* **Questions**:
1) From the essay about a son leaving for college, quote the passage word for word, starting with "He’s worked so" and going on through "I say goodbye.".
2) According to the essay about a son leaving for college, how many years has the writer spent raising this child?

* **Source extract**:
I’ve been memorizing his face for weeks — this man-child of mine. In the shuffle to buy textbooks and bedding and the 5,000 other things necessary to set up his “new home” at college, THIS home begins to feel empty yet again. Tears flow without warning and I realize that it is indeed possible to feel happy and devastated at the very same time.

He’s worked so hard, he’s got big plans and dreams, and I’m crazy proud. And still I feel as if my heart is being ripped out of my chest. I can’t breathe. I can’t look at his face, but I can’t look away either. I don’t want to fall asleep because sleep robs me of the last precious minutes until I say goodbye.

Goodbye to dirty laundry strewn on the floor of his room. To “did you remembers” and “don’t forgets.” Goodbye to curfews and debates. To late-night talks and half-listened-to advice.

And I play the “last time” game that comes with each of my husband’s pre-deployments, only now with my firstborn son. This is the last time I’ll wake you up for school, the last time we’ll have a school-night dinner together, the last time you’ll negotiate your social plans with me….

I worry. Have I done enough? Made him tough but tender? Self-reliant but able to depend upon others? Trustworthy and trusting? Ready to “be a man”? If I’ve done my job right, while I’ll always be Mom, I’ll have worked myself out of this job. And I’ve loved this gig — every second of these 17 years that I’ve had the honor and gift of raising this amazing child.

* **Information shown**:
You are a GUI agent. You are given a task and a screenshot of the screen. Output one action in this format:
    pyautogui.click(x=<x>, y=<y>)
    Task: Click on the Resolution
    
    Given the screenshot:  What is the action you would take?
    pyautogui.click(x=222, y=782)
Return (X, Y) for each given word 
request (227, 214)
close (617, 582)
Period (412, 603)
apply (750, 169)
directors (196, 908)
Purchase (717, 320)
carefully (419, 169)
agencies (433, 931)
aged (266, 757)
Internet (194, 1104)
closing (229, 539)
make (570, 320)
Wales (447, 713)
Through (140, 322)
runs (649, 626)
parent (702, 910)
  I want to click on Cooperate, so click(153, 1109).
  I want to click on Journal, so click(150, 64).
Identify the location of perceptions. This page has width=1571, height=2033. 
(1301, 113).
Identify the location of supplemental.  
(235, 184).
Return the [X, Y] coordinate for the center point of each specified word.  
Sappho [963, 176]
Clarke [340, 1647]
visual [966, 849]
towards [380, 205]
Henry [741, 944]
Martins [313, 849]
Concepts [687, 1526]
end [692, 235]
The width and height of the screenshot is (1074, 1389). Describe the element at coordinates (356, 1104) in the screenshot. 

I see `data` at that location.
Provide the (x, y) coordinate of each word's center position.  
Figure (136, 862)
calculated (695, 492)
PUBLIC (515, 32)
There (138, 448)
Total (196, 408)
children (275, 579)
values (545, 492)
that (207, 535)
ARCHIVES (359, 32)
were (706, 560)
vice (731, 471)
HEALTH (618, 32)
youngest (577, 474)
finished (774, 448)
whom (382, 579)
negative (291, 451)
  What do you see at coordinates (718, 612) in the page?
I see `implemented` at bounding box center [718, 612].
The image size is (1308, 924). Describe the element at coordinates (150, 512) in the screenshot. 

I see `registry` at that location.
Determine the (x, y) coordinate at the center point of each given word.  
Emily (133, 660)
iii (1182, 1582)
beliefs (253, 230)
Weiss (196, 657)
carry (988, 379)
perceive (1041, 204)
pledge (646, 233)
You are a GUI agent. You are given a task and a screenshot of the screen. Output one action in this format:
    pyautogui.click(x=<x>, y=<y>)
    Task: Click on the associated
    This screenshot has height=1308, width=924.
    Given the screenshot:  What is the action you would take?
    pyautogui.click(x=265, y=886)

* **Solution set**:
1)
He’s worked so hard, he’s got big plans and dreams, and I’m crazy proud. And still I feel as if my heart is being ripped out of my chest. I can’t breathe. I can’t look at his face, but I can’t look away either. I don’t want to fall asleep because sleep robs me of the last precious minutes until I say goodbye.

2) 17 years.